● Exercise description
Print every entry exactly as written and exclude all images.

== Supplied data

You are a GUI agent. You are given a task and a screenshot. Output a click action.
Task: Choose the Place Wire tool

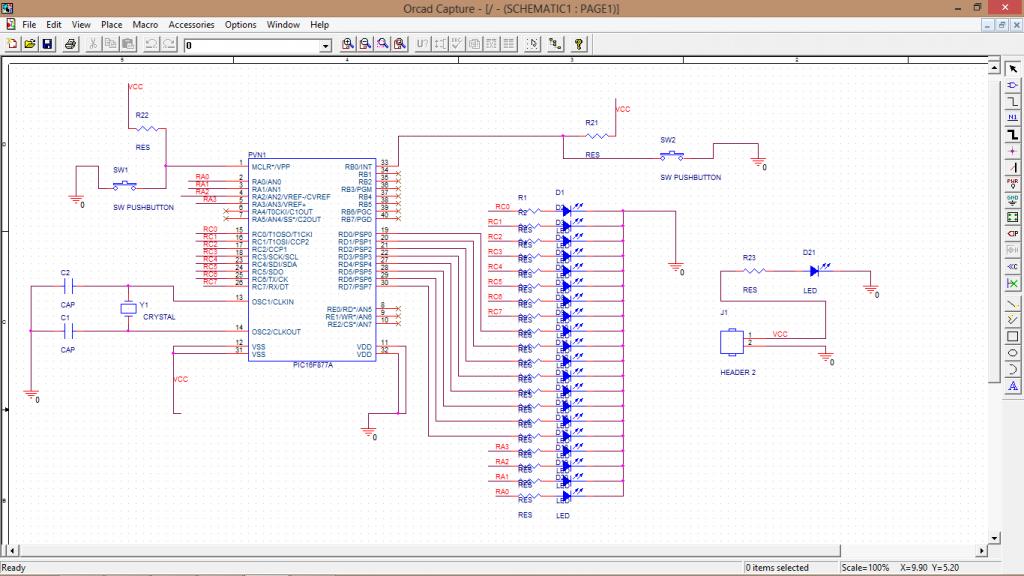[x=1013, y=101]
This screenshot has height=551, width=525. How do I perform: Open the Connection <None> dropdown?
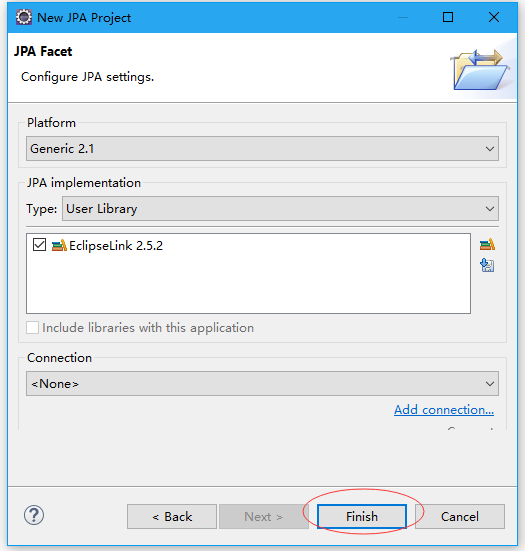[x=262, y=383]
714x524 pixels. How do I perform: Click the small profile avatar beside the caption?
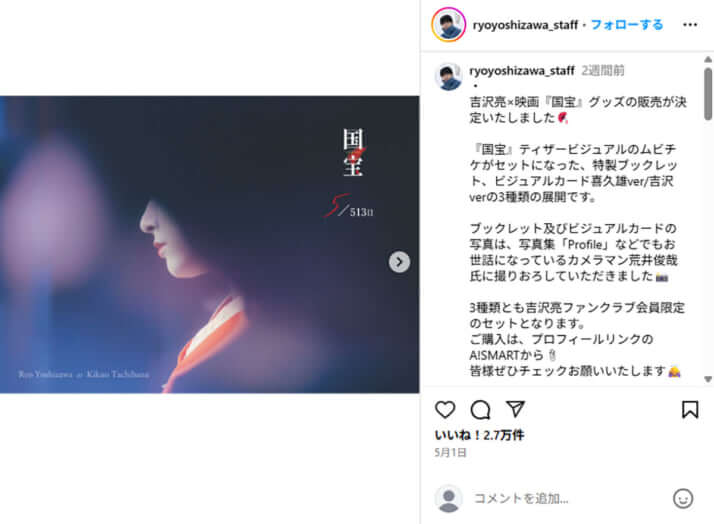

====

● Result of this task
You are a GUI agent. You are given a task and a screenshot. Output a click action.
Task: Choose the Place Wire tool

[x=1013, y=101]
This screenshot has height=551, width=525. How do I perform: Open the Connection <None> dropdown?
[x=262, y=383]
714x524 pixels. How do I perform: Click the small profile avatar beside the caption?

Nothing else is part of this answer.